Use this method when you don’t have all of the data (a live process) and want to only run on one batch of data.

Parameters
  • df – Can be either PandasData, SQLData, or SparkData

  • columns – If you don’t want to run all mappings on this specific subset of data, you can specify just the columns you want to run. Note - this corresponds to the name argument when adding a column to a project

  • run_name – If you’re running metrics from a project on many different subsets any iterations of the data, you might want to give each specific subset a name. This is especially necessary when running aggregates on a column where the column name itself stays the same, but the meaning changes based on the subset. By default, this will take the value of ‘0’

Returns

None

set_chunked_dataset(df, columns: Optional[List[str]] = None, run_name: Optional[str] = None, time_freq: str = '1D', time_column=None)[source]

This specified the exact subset of data you want to run on.

Use this method when you already have all data available, and want to retrospectively analyze all historical as if it was a live process. Note - There’s nothing stopping you from first running this on the available data and then running on a batch-per-batch basis afterwards using regular set_dataset.

Parameters
  • df – Can be either PandasData, SQLData, or SparkData

  • columns – If you don’t want to run all mappings on this specific subset of data, you can specify just the columns you want to run. Note - this corresponds to the name argument when adding a column to a project

  • run_name – If you’re running metrics from a project on many different subsets any iterations of the data, you might want to give each specific subset a name. This is especially necessary when running aggregates on a column where the column name itself stays the same, but the meaning changes based on the subset. By default, this will take the value of ‘0’

  • time_freq – A pandas-like timeseries frequency term. Use this page to know what you can use: https://pandas.pydata.org/pandas-docs/stable/user_guide/timeseries.html#timeseries-offset-aliases (turn to link)
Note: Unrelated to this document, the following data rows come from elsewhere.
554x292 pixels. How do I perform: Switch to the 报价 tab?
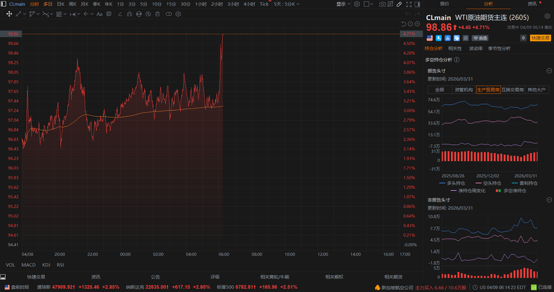point(445,4)
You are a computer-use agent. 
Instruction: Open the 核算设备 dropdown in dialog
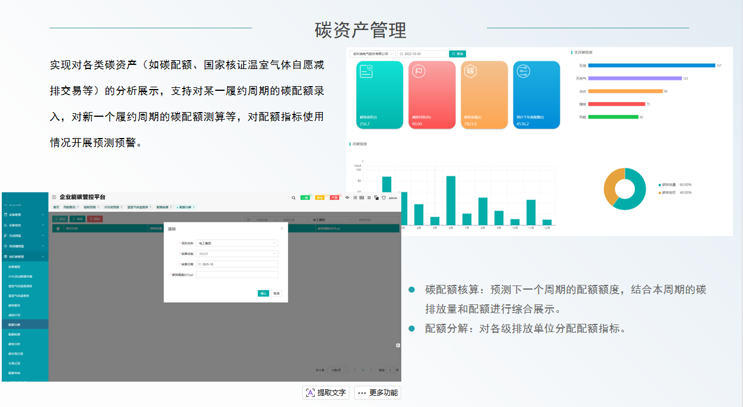(x=237, y=254)
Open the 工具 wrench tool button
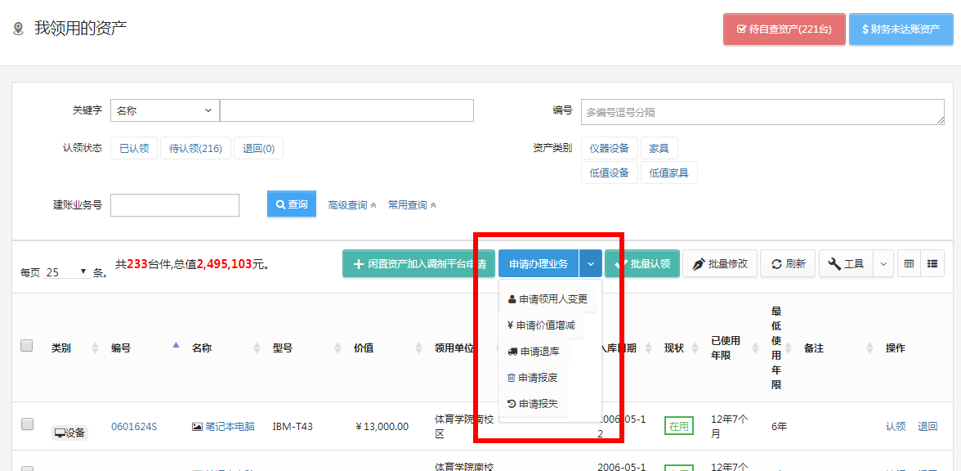Viewport: 961px width, 471px height. (846, 264)
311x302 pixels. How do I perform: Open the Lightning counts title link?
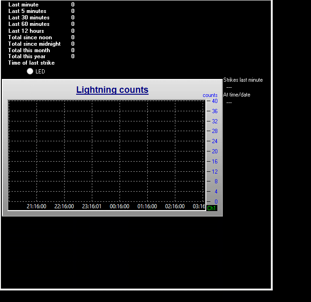[112, 90]
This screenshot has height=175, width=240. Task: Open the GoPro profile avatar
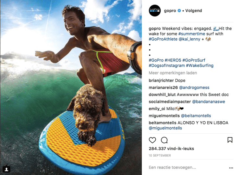(155, 11)
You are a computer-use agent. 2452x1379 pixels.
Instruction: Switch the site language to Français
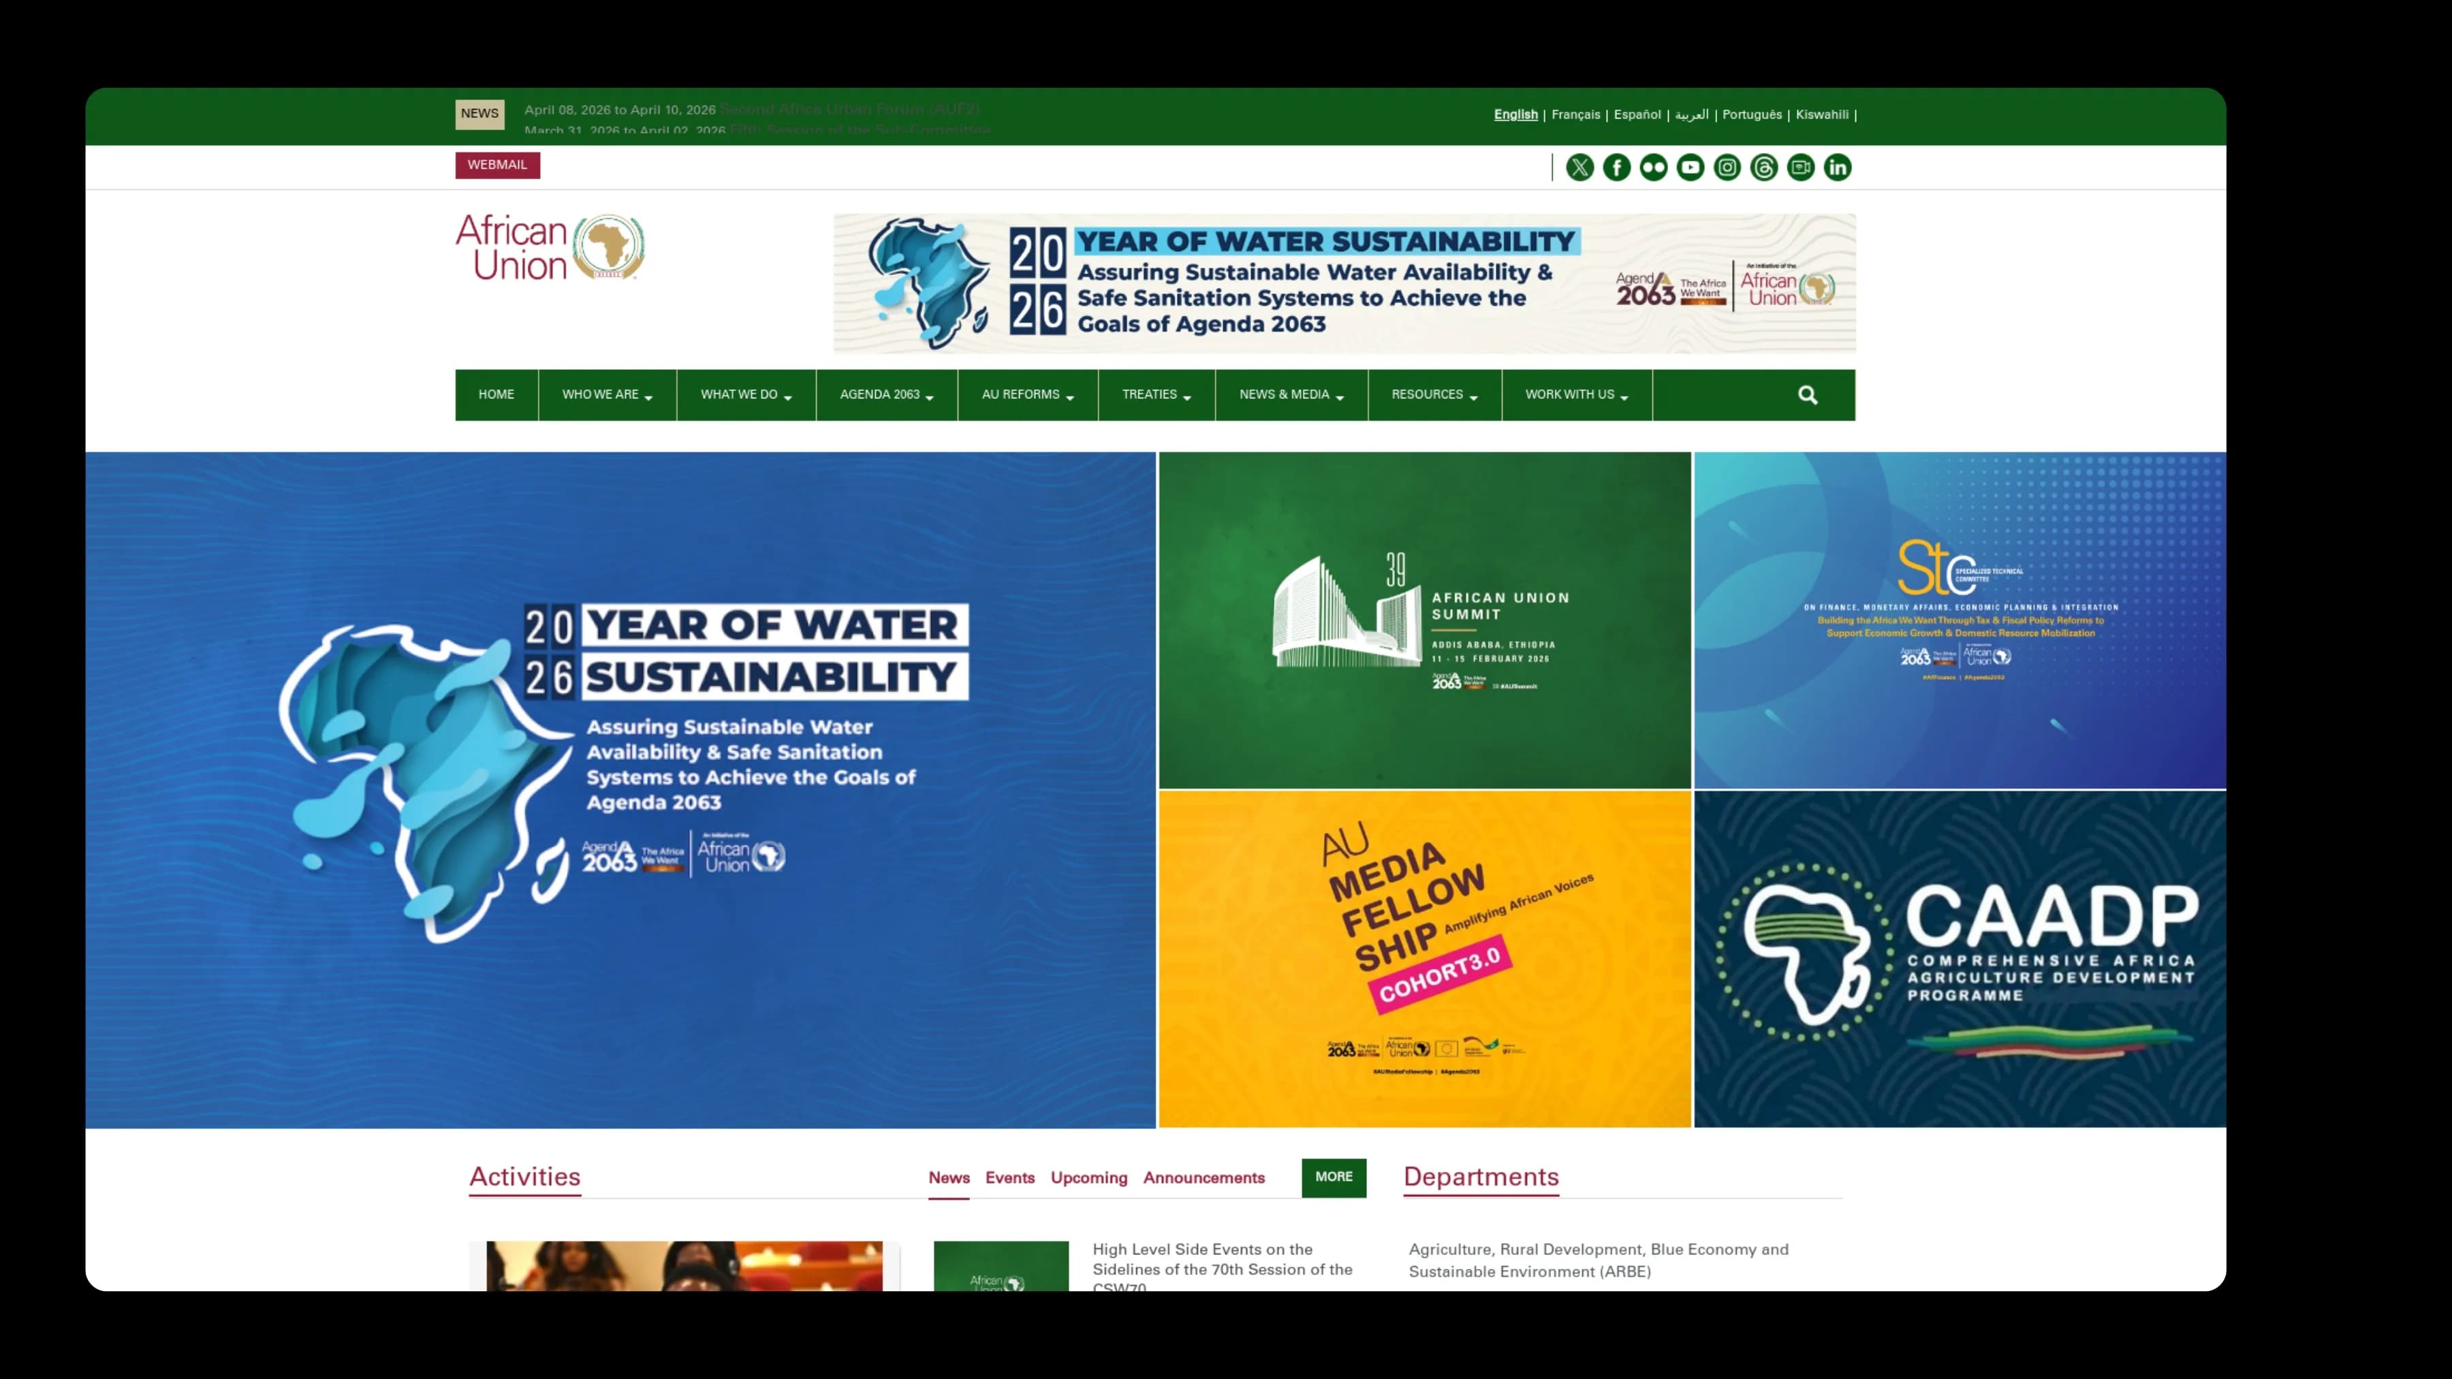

  • time_column – The time series column qualipy should use to chunk the data

Returns

None

Data types

There are several data types one can check for, depending on the backend. For pandas, these include

  • DateTimeType

  • FloatType - will match against float16-128

  • IntType - will match against int0-64

  • NumericTypeType - will match with any numeric subtype

  • ObjectType

  • BoolType

For SQL and SPARK backends, these are generally less important as type is usually enforced by the framework itself, reducing the need for type checking.